UltraTech Cement, an Aditya Birla Group company, has reported that its net profit more than doubled mainly due to the lower base effect. The company's cement sales were up two per cent at 8.94 million tonnes (8.76 mt).
Though the company's performance looks better when compared year-on-year, its net profit has plunged 59 per cent compared to Rs 683 crore registered in the June quarter, while sales were down 11 per cent on a sequential basis. The production in the quarter under review was down five per cent when compared to the June quarter output of 9.46 mt.
“Although year-on-year performance indicates an improvement on account of a lower base effect, on a sequential basis the company's performance was subdued, given the lesser demand, lower realisation and substantial increase in costs,” the company said in a press release on Thursday.
Raw material cost increased 15 per cent to Rs 542 crore compared with Rs 472 crore registered in the same period last year, power and fuel expenses rose 13 per cent to Rs 955 crore (Rs 843 crore), while freight cost was up 15 per cent to Rs 748 crore (Rs 650 crore).
Mr Ravindra Deshpande, Research Analyst, Elara Securities, said recent price hikes notwithstanding, cement demand continue to remain weak with all-India cement sales rising just two per cent in the first half of this fiscal.
“Given last year's higher base and upcoming festival season, the industry is expected to report a fall in dispatch growth in October as well,” he added.
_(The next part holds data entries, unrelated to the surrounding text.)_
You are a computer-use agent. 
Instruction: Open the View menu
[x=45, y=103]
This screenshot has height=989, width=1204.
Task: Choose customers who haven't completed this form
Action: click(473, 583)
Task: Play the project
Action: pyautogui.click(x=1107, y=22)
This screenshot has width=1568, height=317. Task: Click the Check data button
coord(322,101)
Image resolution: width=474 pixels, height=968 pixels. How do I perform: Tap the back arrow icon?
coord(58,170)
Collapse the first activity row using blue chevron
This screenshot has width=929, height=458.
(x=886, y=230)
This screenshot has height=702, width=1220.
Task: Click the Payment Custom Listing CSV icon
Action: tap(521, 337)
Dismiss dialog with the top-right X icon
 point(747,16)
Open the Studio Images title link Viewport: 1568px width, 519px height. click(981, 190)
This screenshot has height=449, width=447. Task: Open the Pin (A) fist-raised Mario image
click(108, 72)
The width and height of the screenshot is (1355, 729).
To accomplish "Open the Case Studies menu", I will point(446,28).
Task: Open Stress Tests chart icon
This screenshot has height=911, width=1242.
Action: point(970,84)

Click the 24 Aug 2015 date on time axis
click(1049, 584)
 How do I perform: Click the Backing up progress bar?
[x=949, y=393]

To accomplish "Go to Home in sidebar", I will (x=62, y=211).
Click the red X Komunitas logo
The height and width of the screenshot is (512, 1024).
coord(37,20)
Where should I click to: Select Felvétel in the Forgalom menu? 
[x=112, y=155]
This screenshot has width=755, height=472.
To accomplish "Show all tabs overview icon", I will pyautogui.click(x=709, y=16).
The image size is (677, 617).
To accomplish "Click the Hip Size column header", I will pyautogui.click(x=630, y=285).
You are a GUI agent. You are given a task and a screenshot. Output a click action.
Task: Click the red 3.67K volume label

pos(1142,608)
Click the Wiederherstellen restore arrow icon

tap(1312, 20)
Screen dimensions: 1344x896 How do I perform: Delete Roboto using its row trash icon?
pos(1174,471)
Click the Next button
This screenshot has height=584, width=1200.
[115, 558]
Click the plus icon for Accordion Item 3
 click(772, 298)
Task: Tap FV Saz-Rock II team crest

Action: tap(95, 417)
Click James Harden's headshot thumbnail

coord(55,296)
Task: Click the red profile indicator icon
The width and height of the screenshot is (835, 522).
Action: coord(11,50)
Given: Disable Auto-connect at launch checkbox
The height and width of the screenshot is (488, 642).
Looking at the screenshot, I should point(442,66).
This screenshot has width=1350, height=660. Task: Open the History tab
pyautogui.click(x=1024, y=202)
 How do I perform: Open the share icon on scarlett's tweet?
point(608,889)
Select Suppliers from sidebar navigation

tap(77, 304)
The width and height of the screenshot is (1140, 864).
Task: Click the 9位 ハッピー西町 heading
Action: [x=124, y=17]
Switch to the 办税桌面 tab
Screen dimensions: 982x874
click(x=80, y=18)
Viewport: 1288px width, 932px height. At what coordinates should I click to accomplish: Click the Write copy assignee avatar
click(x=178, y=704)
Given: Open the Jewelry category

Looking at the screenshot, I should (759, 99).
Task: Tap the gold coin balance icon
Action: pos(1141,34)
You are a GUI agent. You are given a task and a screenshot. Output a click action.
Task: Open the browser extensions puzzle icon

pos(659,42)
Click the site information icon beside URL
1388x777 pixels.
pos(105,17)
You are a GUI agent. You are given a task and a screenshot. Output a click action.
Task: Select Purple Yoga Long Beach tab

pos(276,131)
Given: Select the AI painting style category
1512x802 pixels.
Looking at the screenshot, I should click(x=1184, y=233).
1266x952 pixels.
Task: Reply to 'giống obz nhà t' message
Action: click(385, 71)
The 30 per cent increase in the domestic coal price and sustained rise in imported coal together with escalation in freight costs due to the diesel price hike have constrained the company's performance, said UltraTech Cement. Besides, jump in input and energy costs also impacted the company's financials, it added.
“The surplus supply scenario is likely to continue over the next two to three years. At the same time, growing input costs will squeeze margins,” said the release.
The company's shares on BSE were down one per cent at Rs 1,111 on Thursday.